"There's No One as Irish as Barack O'Bama" is a humorous folk song written in 2008 by the Irish band Hardy Drew and the Nancy Boys (later known as the Corrigan Brothers), and set to a tune derived from a traditional air. The song celebrates the Irish ancestry of the then Democratic candidate for President of the United States, Barack Obama. The song was a minor hit in the Irish charts, peaking at number 24 in  November 2008.

Production and themes

Obama's maternal roots have been traced back to Moneygall in County Offaly, Ireland in the 19th century. Moneygall has a population of 298 people. Obama had previously remarked, "There's a little village in Ireland where my great-great-great grandfather came from and I'm looking forward to going there and having a pint," prompting the Irish Taoiseach Brian Cowen - also a native of County Offaly - to invite him to do so.
 
Hardy Drew and the Nancy Boys consists of brothers Ger, Brian and Donnacha Corrigan from Castletroy, County Limerick. The song was performed by the band's lead singer Ger Corrigan, with Aedhmar Flaherty, Róisín O'Brien and Aodhán Ryan, in Ollie Hayes's pub in Moneygall. It was originally written by the established group in February 2008, and the group have since appeared on several Irish television and radio shows. It has since been featured on MSNBC show Hardball with Chris Matthews.

The song, which received huge publicity in America and was described as a "web hit" by the BBC, became popular after being released on YouTube, and as of 6 November 2008 it had over 50,000 hits, (80,000 by 10 November, 300,000 by 15 November, whilst Black's version had 700,000) and the band reported that they had been invited to perform in the anticipated victory celebrations for Obama, and at the Irish-American Democrats inauguration party in Washington in January 2009.

Conflicts
Ger Corrigan alleged that Shay Black, brother of Irish musician Mary Black, "hijacked" the song and claimed a co-writing credit while failing to acknowledge Hardy Drew and the Nancy Boys' authorship of the original version, a charge Black denied.

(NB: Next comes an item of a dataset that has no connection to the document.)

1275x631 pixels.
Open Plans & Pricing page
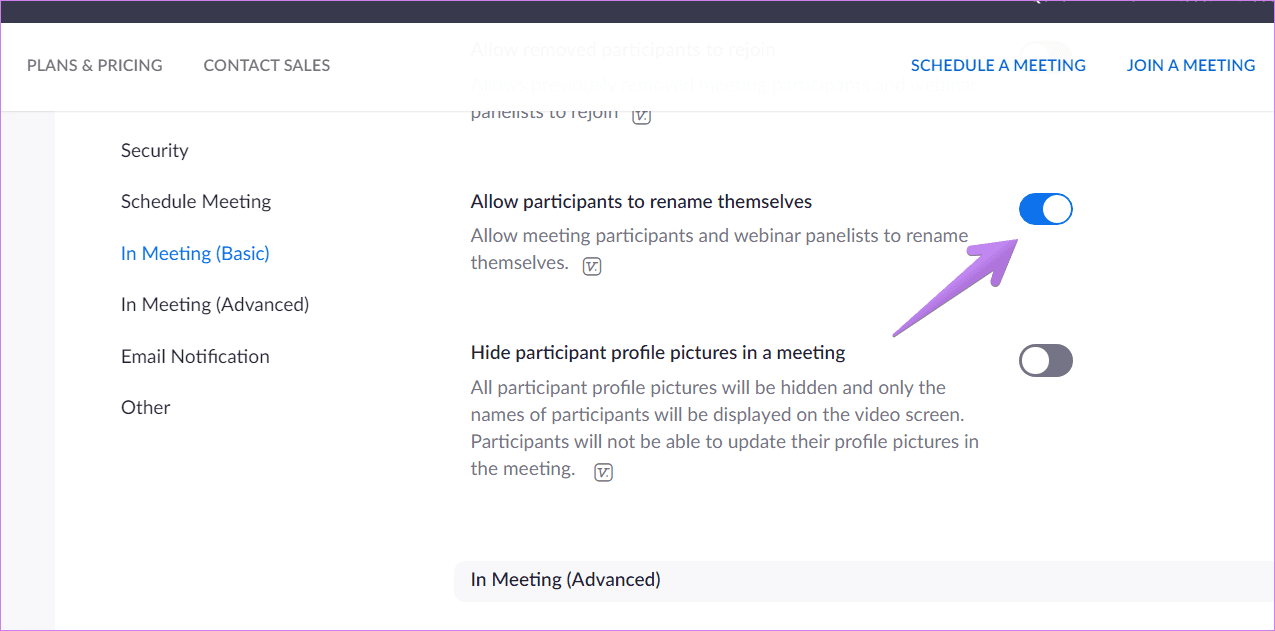(95, 65)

Both sides sought legal advice; the band contacted YouTube's solicitors as well as a copyright solicitor before announcing in a press release that the dispute had been resolved.

Journalist Fintan O'Toole criticized the song in The Irish Times for "its ignorance of cultural history", claiming that it was inappropriate given Irish Americans' history of racism against African Americans, and that emphasizing Obama's Irish heritage would be "muscling in on his parade". Canon Stephen Neill, the rector of Moneygall who accompanied the band on their American trip, responded that it was only a pop song, and that African Americans had universally welcomed them.

Ger Corrigan later reported that the Corrigan Brothers had signed a deal with Universal for two singles and one album, with an option on a second album.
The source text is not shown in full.